#### SUPPLIED RECORDS

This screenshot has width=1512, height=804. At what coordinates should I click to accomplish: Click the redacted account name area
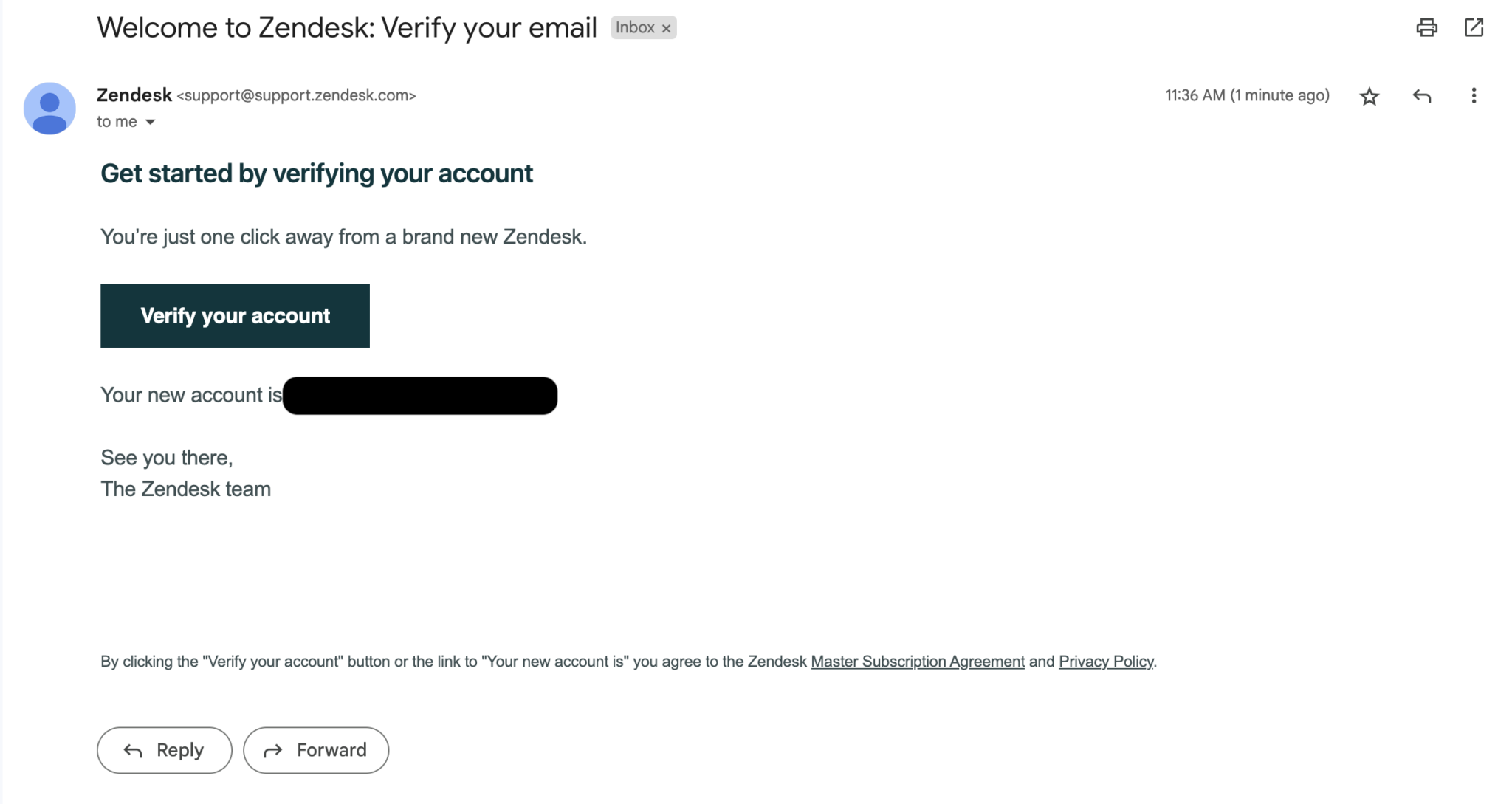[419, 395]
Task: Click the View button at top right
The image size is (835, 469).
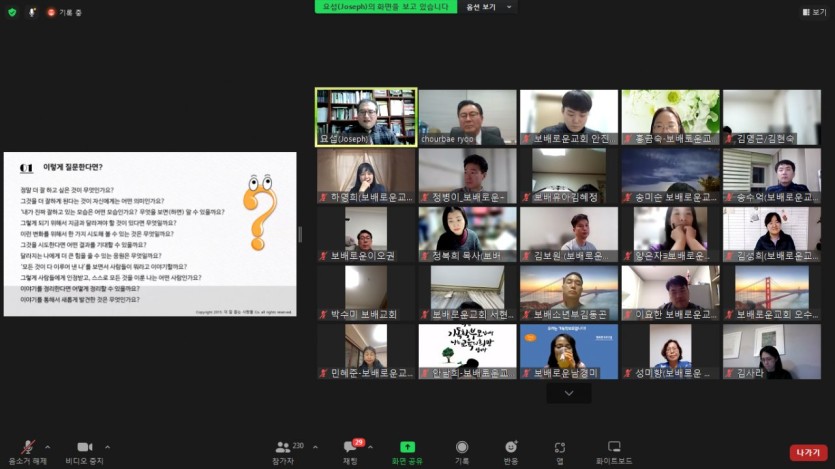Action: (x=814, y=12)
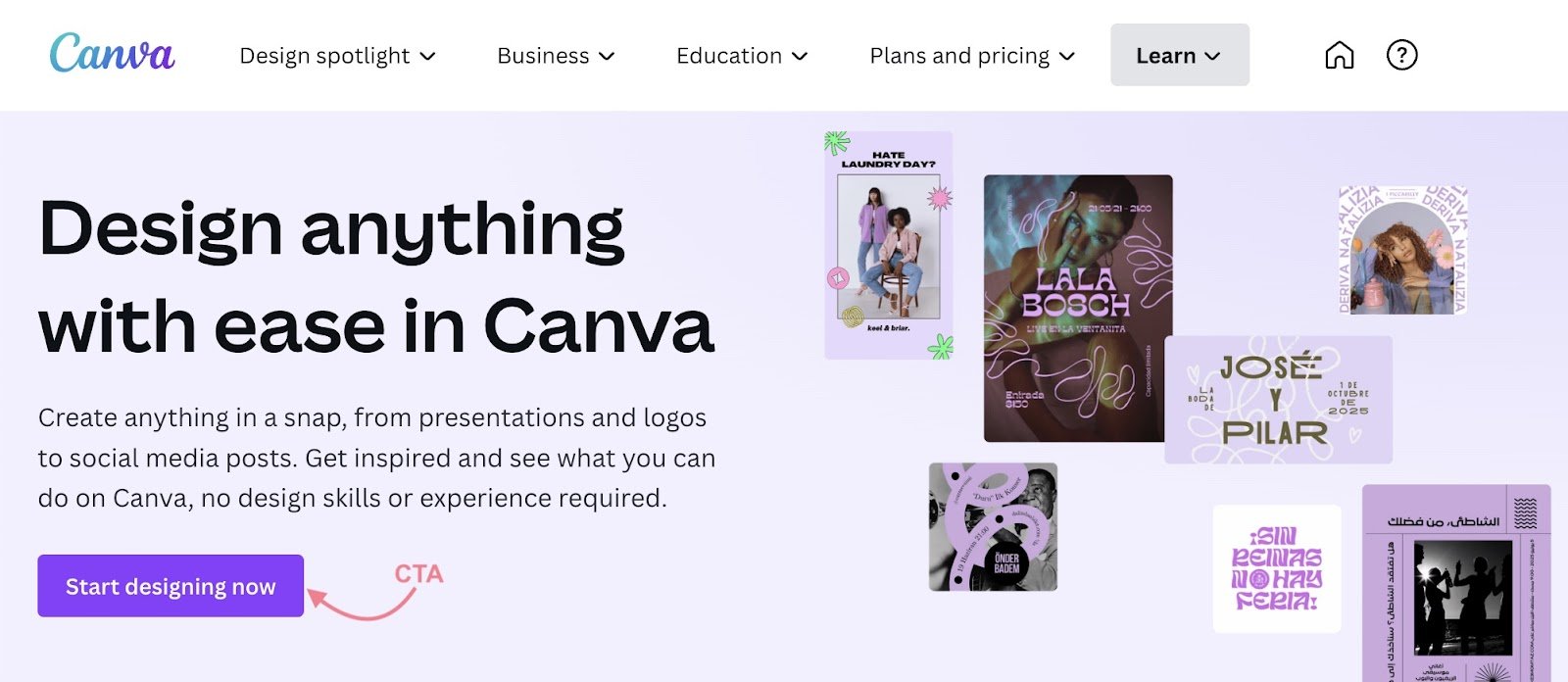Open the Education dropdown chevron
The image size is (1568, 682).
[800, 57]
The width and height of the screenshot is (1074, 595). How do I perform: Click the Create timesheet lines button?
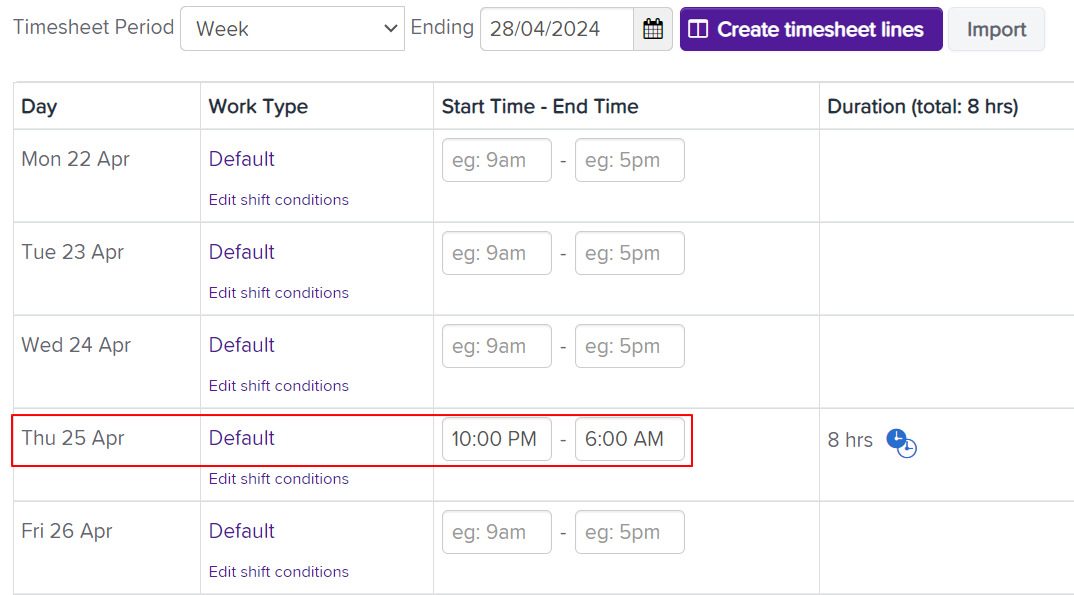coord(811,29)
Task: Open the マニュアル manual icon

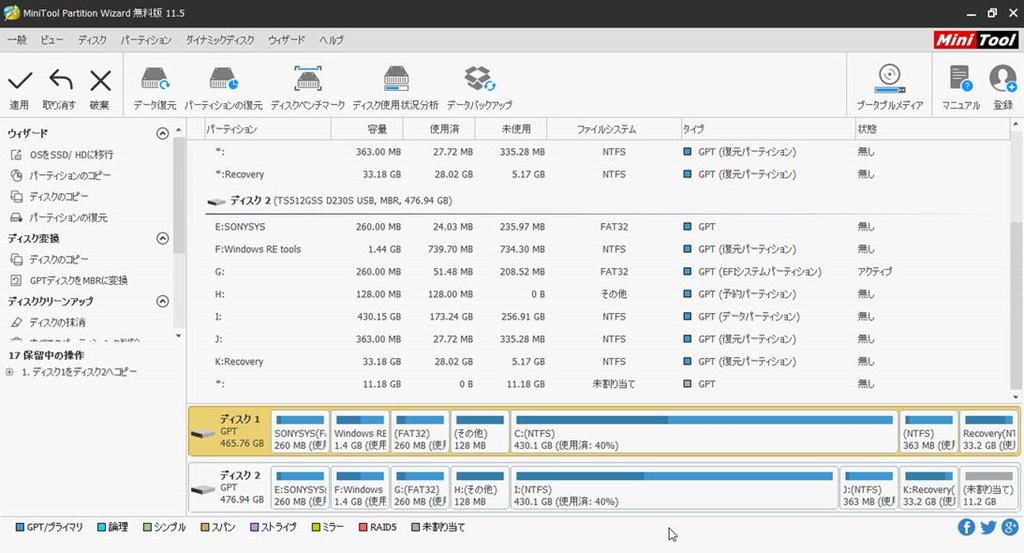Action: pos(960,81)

########

EXERCISE OBJECTIVE
Exclude the pictures and write out exactly the lines from the one holding "The width and" through the end of the entries, inclusive, and only those.

WRITTEN RESPONSE
The width and height of the screenshot is (1074, 595). How do I perform: Click the Create timesheet lines button?
coord(811,29)
Task: Open the マニュアル manual icon

Action: pos(960,81)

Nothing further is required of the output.